_WORK ITEM_:
Find every line in the records below that contains the word "heading", and copy each such line.

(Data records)
== == ==
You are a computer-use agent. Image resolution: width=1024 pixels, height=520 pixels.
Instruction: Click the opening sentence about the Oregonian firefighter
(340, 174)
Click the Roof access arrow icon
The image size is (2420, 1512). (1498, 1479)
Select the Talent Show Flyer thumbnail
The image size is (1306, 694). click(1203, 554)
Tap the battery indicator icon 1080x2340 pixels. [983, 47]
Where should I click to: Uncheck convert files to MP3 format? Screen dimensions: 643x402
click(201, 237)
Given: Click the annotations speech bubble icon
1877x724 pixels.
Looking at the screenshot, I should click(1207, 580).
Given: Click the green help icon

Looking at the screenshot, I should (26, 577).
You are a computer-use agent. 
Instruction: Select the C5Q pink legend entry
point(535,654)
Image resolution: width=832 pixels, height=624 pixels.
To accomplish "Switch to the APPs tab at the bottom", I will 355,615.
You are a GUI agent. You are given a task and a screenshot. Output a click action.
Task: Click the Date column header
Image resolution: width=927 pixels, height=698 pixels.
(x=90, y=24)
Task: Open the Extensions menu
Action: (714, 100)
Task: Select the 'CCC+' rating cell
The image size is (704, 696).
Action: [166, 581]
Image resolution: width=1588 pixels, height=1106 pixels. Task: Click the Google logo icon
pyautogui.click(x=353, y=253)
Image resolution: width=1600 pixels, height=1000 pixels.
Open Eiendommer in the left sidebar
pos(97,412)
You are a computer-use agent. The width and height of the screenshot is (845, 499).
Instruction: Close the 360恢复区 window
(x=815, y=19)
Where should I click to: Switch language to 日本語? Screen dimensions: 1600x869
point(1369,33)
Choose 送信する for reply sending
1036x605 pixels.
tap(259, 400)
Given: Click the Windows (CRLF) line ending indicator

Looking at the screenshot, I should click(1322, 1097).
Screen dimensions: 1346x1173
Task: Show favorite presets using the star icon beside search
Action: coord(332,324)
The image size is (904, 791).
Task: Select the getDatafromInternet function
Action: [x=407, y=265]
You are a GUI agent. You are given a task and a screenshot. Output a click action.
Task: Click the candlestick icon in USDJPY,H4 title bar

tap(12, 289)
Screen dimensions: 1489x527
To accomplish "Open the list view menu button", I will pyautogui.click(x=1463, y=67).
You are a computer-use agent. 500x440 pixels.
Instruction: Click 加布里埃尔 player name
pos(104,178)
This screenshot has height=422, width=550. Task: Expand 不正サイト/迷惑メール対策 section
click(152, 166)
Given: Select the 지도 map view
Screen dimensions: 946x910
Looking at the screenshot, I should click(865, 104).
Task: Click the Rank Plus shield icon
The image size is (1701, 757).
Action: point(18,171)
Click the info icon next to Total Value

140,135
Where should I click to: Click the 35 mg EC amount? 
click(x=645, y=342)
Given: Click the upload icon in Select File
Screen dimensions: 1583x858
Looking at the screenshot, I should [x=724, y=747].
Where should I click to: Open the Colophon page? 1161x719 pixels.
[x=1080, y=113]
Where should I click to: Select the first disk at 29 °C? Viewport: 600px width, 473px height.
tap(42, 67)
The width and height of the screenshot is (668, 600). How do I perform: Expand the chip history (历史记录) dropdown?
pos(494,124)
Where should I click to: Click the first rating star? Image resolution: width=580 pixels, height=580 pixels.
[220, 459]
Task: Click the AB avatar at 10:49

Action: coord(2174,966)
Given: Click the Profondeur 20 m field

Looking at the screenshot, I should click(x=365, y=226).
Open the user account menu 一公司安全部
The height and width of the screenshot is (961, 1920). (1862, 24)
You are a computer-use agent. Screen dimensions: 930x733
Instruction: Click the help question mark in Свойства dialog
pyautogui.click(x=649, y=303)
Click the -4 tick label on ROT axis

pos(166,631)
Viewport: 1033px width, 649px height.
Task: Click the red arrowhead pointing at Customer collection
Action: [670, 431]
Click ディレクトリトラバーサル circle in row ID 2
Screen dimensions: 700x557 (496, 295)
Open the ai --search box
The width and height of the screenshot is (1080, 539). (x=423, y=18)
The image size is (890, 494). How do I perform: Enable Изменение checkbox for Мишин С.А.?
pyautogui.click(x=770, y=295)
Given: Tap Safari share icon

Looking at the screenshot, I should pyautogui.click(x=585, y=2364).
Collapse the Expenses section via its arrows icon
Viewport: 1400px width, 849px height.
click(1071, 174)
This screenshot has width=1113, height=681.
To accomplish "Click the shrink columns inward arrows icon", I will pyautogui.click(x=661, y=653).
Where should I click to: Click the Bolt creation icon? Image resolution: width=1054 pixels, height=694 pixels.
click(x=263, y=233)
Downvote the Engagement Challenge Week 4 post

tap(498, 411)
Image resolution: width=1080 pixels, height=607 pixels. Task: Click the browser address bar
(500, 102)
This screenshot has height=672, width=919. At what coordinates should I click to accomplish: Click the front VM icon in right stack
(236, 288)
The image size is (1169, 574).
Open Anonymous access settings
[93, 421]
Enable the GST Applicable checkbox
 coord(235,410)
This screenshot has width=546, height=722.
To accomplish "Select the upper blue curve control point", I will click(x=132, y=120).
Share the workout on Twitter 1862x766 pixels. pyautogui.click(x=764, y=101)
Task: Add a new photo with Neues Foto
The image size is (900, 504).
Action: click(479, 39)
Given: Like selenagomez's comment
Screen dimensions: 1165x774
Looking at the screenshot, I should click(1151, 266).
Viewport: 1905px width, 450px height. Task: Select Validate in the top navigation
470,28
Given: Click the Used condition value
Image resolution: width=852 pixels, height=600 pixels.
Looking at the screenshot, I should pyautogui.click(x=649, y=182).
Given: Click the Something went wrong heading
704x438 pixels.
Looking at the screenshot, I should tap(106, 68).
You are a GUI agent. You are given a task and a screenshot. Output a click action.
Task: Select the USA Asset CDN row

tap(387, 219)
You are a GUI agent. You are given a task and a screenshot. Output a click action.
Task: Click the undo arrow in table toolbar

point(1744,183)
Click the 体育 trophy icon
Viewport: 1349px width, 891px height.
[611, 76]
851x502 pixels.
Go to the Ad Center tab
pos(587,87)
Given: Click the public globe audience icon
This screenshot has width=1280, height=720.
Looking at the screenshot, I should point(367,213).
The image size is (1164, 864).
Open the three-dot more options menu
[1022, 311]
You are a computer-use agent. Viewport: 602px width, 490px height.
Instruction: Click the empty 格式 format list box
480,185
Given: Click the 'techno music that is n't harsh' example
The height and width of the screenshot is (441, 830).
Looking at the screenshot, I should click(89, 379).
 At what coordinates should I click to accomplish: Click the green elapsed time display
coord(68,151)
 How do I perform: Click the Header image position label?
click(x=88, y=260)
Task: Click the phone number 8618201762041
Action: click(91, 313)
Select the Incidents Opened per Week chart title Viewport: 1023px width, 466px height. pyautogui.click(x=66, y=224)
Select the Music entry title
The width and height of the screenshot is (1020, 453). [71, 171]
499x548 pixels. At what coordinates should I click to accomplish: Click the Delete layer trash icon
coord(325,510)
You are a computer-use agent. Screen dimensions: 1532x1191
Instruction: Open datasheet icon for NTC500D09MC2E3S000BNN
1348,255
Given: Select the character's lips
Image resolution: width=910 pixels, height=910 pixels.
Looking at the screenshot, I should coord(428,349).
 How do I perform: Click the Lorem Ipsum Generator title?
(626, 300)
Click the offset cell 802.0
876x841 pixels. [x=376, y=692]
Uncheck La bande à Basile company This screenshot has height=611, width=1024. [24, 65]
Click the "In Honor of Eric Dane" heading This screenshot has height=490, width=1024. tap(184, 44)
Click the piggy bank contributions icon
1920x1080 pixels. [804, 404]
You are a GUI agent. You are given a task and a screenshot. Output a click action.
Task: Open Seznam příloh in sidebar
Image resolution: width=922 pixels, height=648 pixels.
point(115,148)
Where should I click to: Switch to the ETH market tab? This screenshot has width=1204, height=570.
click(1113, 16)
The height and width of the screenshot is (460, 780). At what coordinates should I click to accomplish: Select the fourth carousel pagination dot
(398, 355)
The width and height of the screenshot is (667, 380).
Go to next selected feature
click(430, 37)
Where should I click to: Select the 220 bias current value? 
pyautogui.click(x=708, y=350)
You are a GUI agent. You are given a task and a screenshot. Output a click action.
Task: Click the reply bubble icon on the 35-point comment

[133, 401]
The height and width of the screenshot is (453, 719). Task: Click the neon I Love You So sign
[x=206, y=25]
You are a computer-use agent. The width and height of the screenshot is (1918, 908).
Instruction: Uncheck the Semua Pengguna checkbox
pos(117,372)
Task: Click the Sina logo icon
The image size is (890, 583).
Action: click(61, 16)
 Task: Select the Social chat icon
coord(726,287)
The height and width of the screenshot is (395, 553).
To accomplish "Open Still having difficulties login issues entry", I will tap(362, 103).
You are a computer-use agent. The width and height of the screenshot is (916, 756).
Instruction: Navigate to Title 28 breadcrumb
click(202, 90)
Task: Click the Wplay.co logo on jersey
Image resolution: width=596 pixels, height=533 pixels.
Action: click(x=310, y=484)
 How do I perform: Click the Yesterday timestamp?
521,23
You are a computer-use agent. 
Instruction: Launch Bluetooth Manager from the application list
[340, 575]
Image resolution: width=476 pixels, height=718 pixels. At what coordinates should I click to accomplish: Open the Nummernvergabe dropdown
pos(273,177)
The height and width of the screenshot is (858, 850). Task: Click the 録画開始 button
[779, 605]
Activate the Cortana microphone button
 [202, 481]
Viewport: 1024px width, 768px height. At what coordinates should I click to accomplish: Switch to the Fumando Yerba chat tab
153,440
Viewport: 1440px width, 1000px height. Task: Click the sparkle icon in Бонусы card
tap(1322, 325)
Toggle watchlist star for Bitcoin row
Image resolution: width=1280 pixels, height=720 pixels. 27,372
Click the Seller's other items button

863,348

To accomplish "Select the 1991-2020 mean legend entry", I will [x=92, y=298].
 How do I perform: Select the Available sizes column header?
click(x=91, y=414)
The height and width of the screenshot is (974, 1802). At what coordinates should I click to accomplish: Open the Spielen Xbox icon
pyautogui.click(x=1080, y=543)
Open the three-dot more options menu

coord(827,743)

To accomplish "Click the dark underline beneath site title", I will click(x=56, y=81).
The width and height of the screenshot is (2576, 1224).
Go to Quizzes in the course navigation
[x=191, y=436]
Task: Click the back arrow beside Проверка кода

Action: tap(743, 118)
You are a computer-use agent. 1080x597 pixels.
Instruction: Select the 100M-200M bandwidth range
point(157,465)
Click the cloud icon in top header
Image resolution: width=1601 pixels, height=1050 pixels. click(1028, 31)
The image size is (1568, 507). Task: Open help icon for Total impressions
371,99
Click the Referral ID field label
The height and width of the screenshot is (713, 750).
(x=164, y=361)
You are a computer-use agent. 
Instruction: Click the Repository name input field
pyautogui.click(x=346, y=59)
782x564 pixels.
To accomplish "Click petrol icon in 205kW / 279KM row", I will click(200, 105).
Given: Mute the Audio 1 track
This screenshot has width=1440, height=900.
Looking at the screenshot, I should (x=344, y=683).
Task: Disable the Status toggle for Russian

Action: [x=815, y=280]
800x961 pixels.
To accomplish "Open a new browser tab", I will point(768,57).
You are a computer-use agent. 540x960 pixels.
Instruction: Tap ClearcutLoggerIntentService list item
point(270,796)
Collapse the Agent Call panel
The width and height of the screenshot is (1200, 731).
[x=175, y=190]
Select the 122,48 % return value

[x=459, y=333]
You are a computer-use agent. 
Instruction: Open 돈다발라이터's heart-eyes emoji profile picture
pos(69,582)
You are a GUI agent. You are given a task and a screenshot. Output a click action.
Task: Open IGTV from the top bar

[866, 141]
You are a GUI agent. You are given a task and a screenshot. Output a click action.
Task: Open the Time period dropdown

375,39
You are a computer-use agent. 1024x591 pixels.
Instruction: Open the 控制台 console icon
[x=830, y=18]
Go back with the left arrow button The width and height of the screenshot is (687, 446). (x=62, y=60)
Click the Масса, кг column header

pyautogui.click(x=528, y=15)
== == ==
_EXERCISE RESPONSE_:
Given: Click the Something went wrong heading
Click the "In Honor of Eric Dane" heading This screenshot has height=490, width=1024. tap(184, 44)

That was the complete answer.